Saturday, January 19, 2008

low tide



















On Thursday, after volunteering at the bird center where we put two grebes into an old loomix tub filled with softened lukewarm water, we went to campus point at low tide to gather rocks. My friend Kathryn is an artist, and she has been gathering rocks all month for one of her art projects. I've always liked to look for interesting things on the beach, but I've never been to a beach so abundant with rocks and shells. At their thickest, the swath-shaped layers of rocks are 2-3 inches deep. Among the rocks are tiny shells and bright flecks of beach glass. There was so much that I didn't know what to look for.




At first I was drawn to what seemed most luminous -- still wet peach-colored quartz and ruby-tinged granite flecked with black spangles. Next I was drawn to what seemed most unusual or different. This could be anything from a bit of coral anchored in rock or a shimmering sliver of abalone or a strange conglomerate of asphalt and shale and what I thought could be fossilized whale bones. Then it was to shells -- the bigger the better. In South Carolina, where the shells on the beach were mostly oyster or mussel or clam, the great beach find was the sand dollar, but conch shells or any shell that was curved or curled was rare. So I went for those. Last, as my bag became heavier and heavier, I was drawn simply to what I most wanted to touch. I was looking for touching -- for smooth and semi-porous surfaces, for edges. The looking lasted for over two hours -- until the tide started to come in and cover the rocks. And the rocks are only there during the winter. During the summer the point is mostly smooth sand.



At one point-- probably mid-way, when I was looking for the largest and shiniest shells -- I climbed onto the pile of large rocks that jetty into the sea. At the very tip -- yards of moss and jagged black rock and pools beyond where I stood -- pelicans had gathered to rest. Even the air was shiny, so shiny the body (my body) felt invisible. The pelicans shimmered between bird and outline. Later, near the end when my selections were motivated by what I thought would grant the most tactile pleasure, I occasionally heard the scatter of sandy dirt-rocks slipping from the cliffs. The rocks wash up, the cliffs fall down. It isn't erosion exactly, but a sea saw of hardening and softening.

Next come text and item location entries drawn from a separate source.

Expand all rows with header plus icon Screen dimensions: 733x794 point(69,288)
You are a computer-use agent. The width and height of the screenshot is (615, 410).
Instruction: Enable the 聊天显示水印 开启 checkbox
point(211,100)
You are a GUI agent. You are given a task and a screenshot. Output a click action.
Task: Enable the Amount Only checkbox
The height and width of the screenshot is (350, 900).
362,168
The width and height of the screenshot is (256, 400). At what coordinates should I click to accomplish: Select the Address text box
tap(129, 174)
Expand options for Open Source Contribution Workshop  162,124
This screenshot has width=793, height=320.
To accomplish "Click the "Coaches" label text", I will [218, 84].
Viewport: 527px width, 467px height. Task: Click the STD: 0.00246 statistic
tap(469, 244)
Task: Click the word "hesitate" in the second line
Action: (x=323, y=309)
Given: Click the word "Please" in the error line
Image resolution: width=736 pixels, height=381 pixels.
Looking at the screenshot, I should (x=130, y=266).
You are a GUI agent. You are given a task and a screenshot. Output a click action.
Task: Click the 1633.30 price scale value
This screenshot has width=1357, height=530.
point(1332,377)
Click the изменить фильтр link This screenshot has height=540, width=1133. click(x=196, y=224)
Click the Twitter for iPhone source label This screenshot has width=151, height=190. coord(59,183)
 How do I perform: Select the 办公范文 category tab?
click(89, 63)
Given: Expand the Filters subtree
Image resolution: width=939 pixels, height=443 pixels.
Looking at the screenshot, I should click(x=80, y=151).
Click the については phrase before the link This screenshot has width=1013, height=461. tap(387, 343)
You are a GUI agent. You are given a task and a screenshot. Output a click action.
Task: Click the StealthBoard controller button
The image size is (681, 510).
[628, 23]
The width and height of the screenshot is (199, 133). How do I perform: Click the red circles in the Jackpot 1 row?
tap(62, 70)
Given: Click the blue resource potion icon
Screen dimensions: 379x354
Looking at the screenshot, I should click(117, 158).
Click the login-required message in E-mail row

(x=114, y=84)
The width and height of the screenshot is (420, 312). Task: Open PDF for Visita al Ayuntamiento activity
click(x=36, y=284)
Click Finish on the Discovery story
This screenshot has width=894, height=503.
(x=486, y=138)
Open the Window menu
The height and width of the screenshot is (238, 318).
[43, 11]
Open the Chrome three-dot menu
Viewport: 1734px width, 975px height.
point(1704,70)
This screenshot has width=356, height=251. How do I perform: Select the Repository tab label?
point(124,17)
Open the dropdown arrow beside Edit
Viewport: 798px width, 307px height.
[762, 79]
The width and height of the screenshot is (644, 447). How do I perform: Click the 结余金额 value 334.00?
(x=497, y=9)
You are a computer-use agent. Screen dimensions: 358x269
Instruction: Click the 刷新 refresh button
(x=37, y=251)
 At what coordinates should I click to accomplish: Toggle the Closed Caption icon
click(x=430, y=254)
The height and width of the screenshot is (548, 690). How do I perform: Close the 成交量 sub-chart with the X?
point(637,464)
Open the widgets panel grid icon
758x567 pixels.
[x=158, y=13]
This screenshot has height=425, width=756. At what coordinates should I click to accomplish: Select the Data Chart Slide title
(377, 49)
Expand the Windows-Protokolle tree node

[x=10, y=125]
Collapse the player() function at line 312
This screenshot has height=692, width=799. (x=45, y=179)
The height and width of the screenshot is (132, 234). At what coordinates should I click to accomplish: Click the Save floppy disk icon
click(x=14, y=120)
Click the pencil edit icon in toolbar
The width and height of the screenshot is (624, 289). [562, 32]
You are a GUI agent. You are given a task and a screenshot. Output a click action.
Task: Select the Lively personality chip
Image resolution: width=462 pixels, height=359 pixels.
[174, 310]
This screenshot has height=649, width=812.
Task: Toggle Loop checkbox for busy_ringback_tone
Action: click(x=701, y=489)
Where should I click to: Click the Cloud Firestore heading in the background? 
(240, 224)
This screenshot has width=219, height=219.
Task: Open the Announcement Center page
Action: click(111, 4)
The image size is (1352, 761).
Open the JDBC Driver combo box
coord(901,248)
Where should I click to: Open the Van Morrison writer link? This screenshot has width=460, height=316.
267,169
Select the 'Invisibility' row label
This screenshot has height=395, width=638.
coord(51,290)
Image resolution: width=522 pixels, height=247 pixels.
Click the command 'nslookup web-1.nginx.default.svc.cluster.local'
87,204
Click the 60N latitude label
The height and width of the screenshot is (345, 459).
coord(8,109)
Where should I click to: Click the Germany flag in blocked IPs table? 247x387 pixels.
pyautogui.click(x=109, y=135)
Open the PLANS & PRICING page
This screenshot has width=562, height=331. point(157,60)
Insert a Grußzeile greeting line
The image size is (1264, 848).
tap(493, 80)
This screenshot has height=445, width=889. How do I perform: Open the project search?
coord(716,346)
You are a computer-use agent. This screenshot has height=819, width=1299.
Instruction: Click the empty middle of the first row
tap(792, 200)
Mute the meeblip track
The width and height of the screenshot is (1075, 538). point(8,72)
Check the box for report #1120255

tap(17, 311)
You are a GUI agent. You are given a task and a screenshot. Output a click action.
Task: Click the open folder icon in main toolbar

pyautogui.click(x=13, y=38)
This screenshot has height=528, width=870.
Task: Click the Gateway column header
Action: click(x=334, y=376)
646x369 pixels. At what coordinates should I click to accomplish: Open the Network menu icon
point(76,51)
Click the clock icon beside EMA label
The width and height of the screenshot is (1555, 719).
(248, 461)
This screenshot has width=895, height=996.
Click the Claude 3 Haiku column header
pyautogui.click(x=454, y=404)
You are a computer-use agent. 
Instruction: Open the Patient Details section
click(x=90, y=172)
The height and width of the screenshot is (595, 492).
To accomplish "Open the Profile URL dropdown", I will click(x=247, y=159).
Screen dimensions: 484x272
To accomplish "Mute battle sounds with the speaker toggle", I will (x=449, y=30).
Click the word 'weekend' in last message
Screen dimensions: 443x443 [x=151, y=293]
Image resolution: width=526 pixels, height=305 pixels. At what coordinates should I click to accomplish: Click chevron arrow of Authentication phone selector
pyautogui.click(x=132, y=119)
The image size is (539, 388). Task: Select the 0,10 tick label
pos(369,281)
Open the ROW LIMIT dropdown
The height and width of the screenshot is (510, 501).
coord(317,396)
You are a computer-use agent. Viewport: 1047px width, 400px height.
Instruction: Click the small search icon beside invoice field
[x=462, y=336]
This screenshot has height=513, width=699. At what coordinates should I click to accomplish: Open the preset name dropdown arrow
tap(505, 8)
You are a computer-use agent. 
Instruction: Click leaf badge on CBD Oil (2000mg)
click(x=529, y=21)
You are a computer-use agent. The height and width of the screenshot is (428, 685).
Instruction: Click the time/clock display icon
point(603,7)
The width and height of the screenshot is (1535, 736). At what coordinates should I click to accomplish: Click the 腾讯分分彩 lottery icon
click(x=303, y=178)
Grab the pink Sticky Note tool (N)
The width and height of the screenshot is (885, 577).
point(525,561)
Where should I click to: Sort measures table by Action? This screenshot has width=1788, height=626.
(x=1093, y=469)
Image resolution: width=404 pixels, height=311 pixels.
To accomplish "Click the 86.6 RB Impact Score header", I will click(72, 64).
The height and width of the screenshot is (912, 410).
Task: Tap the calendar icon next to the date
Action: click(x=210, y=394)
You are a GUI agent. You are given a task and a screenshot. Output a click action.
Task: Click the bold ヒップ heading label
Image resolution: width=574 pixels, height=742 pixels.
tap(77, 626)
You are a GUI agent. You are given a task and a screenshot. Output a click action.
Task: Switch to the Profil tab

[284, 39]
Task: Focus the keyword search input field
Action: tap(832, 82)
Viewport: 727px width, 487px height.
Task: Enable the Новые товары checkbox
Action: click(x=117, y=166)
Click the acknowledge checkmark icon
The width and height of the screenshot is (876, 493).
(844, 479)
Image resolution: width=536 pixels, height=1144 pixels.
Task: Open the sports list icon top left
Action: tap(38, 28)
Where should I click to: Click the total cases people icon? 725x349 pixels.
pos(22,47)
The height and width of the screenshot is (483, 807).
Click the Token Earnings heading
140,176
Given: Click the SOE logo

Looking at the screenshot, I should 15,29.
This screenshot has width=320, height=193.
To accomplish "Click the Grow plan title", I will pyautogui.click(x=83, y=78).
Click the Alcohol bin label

Today I washed and sorted what I'd gathered into three piles -- shell, rock, and glass. Tomorrow I will sort them by size and type and color. I am not sure what will happen next. But it feels like making poems. like gathering letters and sounds and words. The syntax of tangibles untangled and rearranged, if only temporarily.

Thursday, January 17, 2008

some thoughts on why I am interested in animals

I dislike nature shows: the animal porn, the emphasis on "the hunt," the sly suggestion that animal "violence" naturalizes or justifies human brutality. I dislike the way one is expected to assume that there is a logical and natural distinction between "the cultivated" and "the wild," or the implication that cultivation is less violent than wilderness. I dislike the omission of the human -- whether it be the camera crew or the people who live near the photographed animals. I vaguely recall the John Berger essay, "Why Look at Animals?" The Victorian zoo and nineteenth-century capitalism. The way looking is about distance, objectification. This connects to many of my thoughts about gender and gender constructions and gender politics.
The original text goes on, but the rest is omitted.